Operational Skills & Technical Knowledge Flashcards
What is your understanding of differential sticking and what mechanisms contribute to it?
Stuck pipe caused by high differential pressures when large surface area pipe is static and adjacent to permeable formations with thick filter cake build-up. High solids and high mud density.
What would be some warning signs of over pressured formations?
Large, brittle concave shaped carvings, recently crossed a fault, absence of permeable formations, large overpulls at connections, restricted circulation due to cavings loading the annulus, torque may increase.
What are some indications that could be a result of poor hole cleaning?
Drag on connections/tripping, excessive torque, fill on bottom following logging runs or on trips, tight hole, stuck pipe, nothing coming over the shakers.
On a trip out of the hole the string is pulling very tight. What is the best way to get out of this situation?
Move the pipe in the opposite direction prior to getting stuck.
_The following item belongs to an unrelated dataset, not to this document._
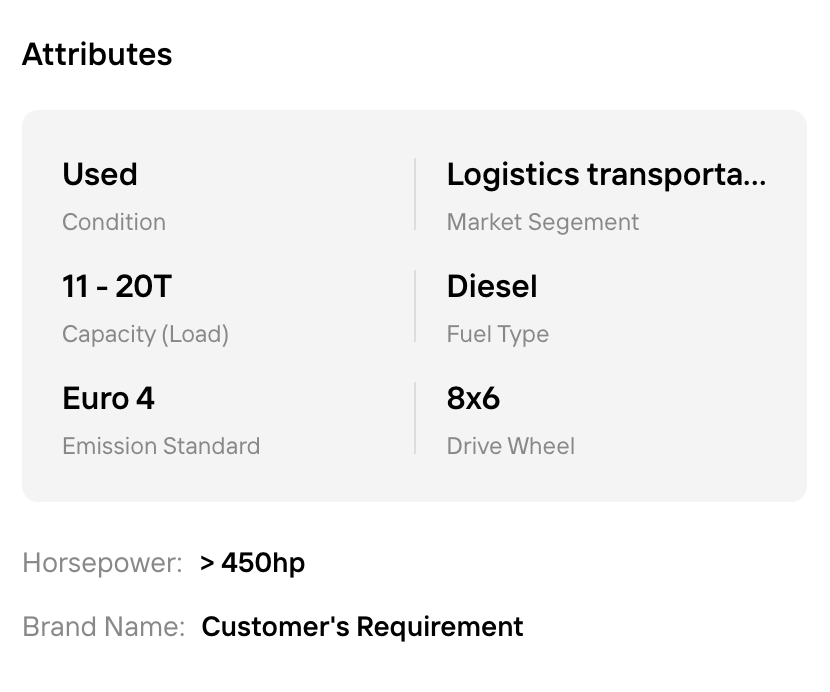Click divider between Used and Logistics
Image resolution: width=830 pixels, height=692 pixels.
click(x=415, y=195)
If already stuck, jar in the opposite direction as soon as possible. Get circulating and rotating as soon as possible.
What would be the first thing you would do if you suspect differential sticking with the string off the bottom?
Place right hand torque into the string and slump the string to try to free it.
What does Management of Change (MOC) mean to you?
MOC relates to managing risk when changes to procedures or policy are required. After assessing the risk and proper safety controls documented, the MOC is sign-off by the Management.
What limits casing running speeds?
Wellbore condition and integrity, personnel safety and surge pressures.
What is the biggest concern when pumping a large volume of light pre-flush?
Wellbore condition and integrity, personnel safety and surge pressures.
What is the difference between magnetic and gravity (high side) tool face and how are they to be used when directional drilling with a steerable motor?
When steering bits at low inclinations, MWD tools measure the magnetic toolface (the azimuth that the string is pointed towards). When the inclination exceeds 50 (for most survey tools), the tool must be switched to measure gravity toolface and displays the highside toolface. Magnetic toolface shows the azimuth that the BHA is pointed toward. Gravity toolface shows the angle between the highside of the motor and the highside of the hole (ie. A toolface of 1800 would be pointed straight down). Failure to switch between magnetic and gravity toolface will result in gross errors in toolface and ultimately, the projection of the well.
Why are premium connections utilized on casing strings and what operational challenges can arise due to their use?
Certain premium connections have been qualified as being thermally compliant and are a more robust thread - they reduce casing failures in the life of the well Torque monitoring may be required Thread washing The potential need to use CRT’s, dependent on style of rig Premium connections for casing accessories (ie. Float equipment, packers, etc.) X/O to API connections - (ie. Cement heads, drive subs)
What outcomes are required in cementing operations and why are cement jobs important in the thermal environment?
Obtaining full density returns to surface Reciprocation and rotation of casing string (premium connections) while cementing if possible - creating turbulent flow in the annulus Adequate Cement Bond Logs that outline zonal isolation has been achieved
What is a hydrostatic controlled cement plug (HCCP)?
A cement plug utilizing a tool on the end of a drill pipe that reduces the amount of hydrostatic pressure applied upon the cement plug Utilized in severe losses where balanced plugs are inadequate
What should be considered while losing circulation?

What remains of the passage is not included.